**Task directions**
The full listing should be transcribed verbatim.

**Dataset content**
--

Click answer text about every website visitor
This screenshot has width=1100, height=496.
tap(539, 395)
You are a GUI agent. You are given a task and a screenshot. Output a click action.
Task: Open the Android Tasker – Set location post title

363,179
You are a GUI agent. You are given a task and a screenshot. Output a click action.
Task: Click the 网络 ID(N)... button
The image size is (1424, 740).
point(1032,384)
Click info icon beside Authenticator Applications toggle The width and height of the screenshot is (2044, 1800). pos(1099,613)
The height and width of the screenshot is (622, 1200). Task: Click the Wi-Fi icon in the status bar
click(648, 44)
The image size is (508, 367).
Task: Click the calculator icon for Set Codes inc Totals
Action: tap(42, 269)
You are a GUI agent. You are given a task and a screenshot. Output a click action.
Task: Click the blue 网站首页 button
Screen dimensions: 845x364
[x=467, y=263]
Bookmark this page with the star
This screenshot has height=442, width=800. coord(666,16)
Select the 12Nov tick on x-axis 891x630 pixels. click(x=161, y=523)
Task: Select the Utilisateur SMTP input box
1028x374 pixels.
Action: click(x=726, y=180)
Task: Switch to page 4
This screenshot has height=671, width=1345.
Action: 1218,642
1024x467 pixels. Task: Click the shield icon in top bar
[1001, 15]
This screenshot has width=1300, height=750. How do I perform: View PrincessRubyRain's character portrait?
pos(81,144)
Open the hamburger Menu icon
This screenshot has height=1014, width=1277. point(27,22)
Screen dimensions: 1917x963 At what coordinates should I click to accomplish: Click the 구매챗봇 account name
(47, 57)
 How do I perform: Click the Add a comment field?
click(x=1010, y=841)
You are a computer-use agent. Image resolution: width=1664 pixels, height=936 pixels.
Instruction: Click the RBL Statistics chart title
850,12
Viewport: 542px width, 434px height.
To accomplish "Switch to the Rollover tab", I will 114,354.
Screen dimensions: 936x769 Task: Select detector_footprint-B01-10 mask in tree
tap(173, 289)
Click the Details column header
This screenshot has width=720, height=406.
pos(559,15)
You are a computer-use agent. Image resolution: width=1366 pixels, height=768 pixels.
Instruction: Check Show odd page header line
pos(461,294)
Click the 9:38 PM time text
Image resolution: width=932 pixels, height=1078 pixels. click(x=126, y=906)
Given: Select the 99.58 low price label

--

**Task solution**
Click answer text about every website visitor
This screenshot has width=1100, height=496.
tap(539, 395)
You are a GUI agent. You are given a task and a screenshot. Output a click action.
Task: Open the Android Tasker – Set location post title

363,179
You are a GUI agent. You are given a task and a screenshot. Output a click action.
Task: Click the 网络 ID(N)... button
The image size is (1424, 740).
point(1032,384)
Click info icon beside Authenticator Applications toggle The width and height of the screenshot is (2044, 1800). pos(1099,613)
The height and width of the screenshot is (622, 1200). Task: Click the Wi-Fi icon in the status bar
click(648, 44)
The image size is (508, 367).
Task: Click the calculator icon for Set Codes inc Totals
Action: tap(42, 269)
You are a GUI agent. You are given a task and a screenshot. Output a click action.
Task: Click the blue 网站首页 button
Screen dimensions: 845x364
[x=467, y=263]
Bookmark this page with the star
This screenshot has height=442, width=800. coord(666,16)
Select the 12Nov tick on x-axis 891x630 pixels. click(x=161, y=523)
Task: Select the Utilisateur SMTP input box
1028x374 pixels.
Action: click(x=726, y=180)
Task: Switch to page 4
This screenshot has height=671, width=1345.
Action: 1218,642
1024x467 pixels. Task: Click the shield icon in top bar
[1001, 15]
This screenshot has width=1300, height=750. How do I perform: View PrincessRubyRain's character portrait?
pos(81,144)
Open the hamburger Menu icon
This screenshot has height=1014, width=1277. point(27,22)
Screen dimensions: 1917x963 At what coordinates should I click to accomplish: Click the 구매챗봇 account name
(47, 57)
 How do I perform: Click the Add a comment field?
click(x=1010, y=841)
You are a computer-use agent. Image resolution: width=1664 pixels, height=936 pixels.
Instruction: Click the RBL Statistics chart title
850,12
Viewport: 542px width, 434px height.
To accomplish "Switch to the Rollover tab", I will 114,354.
Screen dimensions: 936x769 Task: Select detector_footprint-B01-10 mask in tree
tap(173, 289)
Click the Details column header
This screenshot has width=720, height=406.
pos(559,15)
You are a computer-use agent. Image resolution: width=1366 pixels, height=768 pixels.
Instruction: Check Show odd page header line
pos(461,294)
Click the 9:38 PM time text
Image resolution: width=932 pixels, height=1078 pixels. click(x=126, y=906)
Given: Select the 99.58 low price label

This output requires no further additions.